Problem details: Copy all lines below that use the word "will".

=== Records to use ===

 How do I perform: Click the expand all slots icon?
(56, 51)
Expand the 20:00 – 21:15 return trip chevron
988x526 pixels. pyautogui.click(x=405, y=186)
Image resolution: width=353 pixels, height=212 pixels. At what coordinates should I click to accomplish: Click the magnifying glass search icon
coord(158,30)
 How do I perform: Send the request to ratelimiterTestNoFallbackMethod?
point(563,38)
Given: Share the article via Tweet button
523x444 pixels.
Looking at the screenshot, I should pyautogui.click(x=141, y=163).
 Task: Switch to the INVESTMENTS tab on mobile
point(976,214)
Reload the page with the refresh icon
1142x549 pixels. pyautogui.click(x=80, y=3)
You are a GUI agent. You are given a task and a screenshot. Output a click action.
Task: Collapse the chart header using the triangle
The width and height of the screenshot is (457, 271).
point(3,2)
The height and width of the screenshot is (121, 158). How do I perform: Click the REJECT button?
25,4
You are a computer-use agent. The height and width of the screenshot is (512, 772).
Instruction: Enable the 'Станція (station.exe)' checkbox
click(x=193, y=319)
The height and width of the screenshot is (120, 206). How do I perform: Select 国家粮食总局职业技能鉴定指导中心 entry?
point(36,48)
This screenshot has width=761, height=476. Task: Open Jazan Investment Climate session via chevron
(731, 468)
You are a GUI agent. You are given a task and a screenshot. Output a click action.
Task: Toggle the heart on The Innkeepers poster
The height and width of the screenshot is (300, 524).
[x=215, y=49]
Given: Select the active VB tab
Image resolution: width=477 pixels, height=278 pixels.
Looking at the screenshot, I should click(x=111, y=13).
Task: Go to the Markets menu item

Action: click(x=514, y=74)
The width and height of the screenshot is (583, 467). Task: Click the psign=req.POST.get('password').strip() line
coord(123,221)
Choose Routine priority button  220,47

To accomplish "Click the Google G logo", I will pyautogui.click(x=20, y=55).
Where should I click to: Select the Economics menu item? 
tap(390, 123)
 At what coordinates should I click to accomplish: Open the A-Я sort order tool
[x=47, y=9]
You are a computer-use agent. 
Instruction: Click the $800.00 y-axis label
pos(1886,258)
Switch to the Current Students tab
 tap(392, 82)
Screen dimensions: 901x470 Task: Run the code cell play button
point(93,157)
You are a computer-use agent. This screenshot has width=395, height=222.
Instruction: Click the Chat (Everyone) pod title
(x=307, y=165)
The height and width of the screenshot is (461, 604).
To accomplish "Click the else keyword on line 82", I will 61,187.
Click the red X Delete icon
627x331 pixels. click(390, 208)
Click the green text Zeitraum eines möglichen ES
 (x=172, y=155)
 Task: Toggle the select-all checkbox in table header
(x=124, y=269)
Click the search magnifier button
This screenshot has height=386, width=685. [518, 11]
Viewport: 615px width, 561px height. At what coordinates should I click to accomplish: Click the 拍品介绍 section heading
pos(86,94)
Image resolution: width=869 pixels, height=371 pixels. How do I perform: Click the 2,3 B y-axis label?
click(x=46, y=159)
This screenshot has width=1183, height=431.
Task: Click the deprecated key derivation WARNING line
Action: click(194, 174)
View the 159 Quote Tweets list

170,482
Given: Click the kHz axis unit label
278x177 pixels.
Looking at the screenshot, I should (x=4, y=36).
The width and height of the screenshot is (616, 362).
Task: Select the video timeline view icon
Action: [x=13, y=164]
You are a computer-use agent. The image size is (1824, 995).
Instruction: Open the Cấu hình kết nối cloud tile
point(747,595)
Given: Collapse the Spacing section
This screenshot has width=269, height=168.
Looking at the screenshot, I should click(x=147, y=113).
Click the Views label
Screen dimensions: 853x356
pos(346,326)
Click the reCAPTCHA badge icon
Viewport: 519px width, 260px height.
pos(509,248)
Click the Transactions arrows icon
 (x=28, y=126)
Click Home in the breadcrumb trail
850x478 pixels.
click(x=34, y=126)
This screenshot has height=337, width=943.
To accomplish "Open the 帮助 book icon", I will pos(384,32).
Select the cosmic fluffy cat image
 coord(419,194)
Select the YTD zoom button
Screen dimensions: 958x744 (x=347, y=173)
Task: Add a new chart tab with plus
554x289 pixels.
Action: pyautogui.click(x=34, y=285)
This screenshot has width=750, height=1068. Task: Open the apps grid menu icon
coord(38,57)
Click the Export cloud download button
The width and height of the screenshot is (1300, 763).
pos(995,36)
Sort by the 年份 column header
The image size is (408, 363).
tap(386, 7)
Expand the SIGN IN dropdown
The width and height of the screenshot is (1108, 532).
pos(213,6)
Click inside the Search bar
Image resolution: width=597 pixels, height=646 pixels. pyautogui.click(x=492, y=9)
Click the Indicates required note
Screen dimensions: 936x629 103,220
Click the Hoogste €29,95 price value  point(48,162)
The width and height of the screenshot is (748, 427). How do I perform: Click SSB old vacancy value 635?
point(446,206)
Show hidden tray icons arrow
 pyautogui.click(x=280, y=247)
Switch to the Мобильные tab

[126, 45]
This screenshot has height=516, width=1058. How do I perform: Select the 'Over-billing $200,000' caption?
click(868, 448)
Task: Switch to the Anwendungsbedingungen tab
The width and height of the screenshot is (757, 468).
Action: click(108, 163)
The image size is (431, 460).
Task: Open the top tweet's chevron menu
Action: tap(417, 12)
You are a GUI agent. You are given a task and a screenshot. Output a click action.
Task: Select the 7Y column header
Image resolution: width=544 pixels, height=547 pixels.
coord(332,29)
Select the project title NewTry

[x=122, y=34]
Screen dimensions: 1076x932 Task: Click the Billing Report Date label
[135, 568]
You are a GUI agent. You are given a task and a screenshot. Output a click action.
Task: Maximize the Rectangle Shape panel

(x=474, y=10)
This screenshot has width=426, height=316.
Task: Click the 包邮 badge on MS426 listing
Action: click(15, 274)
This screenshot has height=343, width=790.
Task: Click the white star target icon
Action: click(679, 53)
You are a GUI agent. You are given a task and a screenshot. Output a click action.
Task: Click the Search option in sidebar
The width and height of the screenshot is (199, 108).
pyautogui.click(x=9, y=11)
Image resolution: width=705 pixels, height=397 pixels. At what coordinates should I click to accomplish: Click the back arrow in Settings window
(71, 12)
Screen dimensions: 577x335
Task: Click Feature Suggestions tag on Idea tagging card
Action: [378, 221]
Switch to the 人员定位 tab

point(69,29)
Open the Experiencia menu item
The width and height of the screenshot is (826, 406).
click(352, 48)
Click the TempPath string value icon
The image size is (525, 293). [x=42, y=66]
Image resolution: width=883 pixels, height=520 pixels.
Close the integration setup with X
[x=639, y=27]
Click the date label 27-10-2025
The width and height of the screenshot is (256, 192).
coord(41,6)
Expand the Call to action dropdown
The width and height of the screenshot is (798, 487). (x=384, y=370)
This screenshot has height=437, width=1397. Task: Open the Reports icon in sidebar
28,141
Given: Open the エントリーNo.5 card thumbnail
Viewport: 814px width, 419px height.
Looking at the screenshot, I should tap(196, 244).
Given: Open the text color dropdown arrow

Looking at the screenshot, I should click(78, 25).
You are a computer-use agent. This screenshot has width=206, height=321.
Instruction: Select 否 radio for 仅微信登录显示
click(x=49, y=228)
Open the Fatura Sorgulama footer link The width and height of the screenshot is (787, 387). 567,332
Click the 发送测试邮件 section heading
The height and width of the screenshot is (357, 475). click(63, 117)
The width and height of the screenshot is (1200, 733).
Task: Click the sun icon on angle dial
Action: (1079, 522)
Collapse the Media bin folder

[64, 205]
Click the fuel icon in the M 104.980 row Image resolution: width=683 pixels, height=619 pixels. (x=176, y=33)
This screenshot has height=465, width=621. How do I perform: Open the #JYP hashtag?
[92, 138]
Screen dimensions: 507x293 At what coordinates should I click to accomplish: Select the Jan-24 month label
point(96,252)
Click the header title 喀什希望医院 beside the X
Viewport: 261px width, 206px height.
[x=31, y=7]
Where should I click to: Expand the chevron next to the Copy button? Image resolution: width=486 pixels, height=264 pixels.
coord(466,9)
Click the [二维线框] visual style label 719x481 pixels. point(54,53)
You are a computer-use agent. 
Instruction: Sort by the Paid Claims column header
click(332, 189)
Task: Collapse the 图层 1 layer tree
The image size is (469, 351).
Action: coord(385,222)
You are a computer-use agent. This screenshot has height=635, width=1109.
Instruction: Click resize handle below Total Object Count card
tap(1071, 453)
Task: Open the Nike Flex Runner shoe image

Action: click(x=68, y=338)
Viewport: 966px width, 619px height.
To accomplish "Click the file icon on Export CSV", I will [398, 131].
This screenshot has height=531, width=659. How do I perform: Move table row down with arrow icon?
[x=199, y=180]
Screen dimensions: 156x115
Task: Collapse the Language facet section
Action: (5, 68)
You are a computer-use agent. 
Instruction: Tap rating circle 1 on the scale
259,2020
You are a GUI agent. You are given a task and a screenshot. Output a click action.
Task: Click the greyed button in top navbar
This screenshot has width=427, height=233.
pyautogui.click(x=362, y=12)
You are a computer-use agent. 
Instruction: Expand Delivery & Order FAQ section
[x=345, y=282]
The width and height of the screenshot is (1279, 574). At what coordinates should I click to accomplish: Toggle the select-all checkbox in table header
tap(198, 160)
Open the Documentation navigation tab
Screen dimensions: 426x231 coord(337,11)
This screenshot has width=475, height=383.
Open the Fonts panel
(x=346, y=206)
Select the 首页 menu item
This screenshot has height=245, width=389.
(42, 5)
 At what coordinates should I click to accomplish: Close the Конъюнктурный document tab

===

Response box:
To accomplish "Click the Google G logo", I will pyautogui.click(x=20, y=55).
To accomplish "Click the else keyword on line 82", I will 61,187.
To accomplish "Open the 帮助 book icon", I will pos(384,32).
To accomplish "Click the file icon on Export CSV", I will [398, 131].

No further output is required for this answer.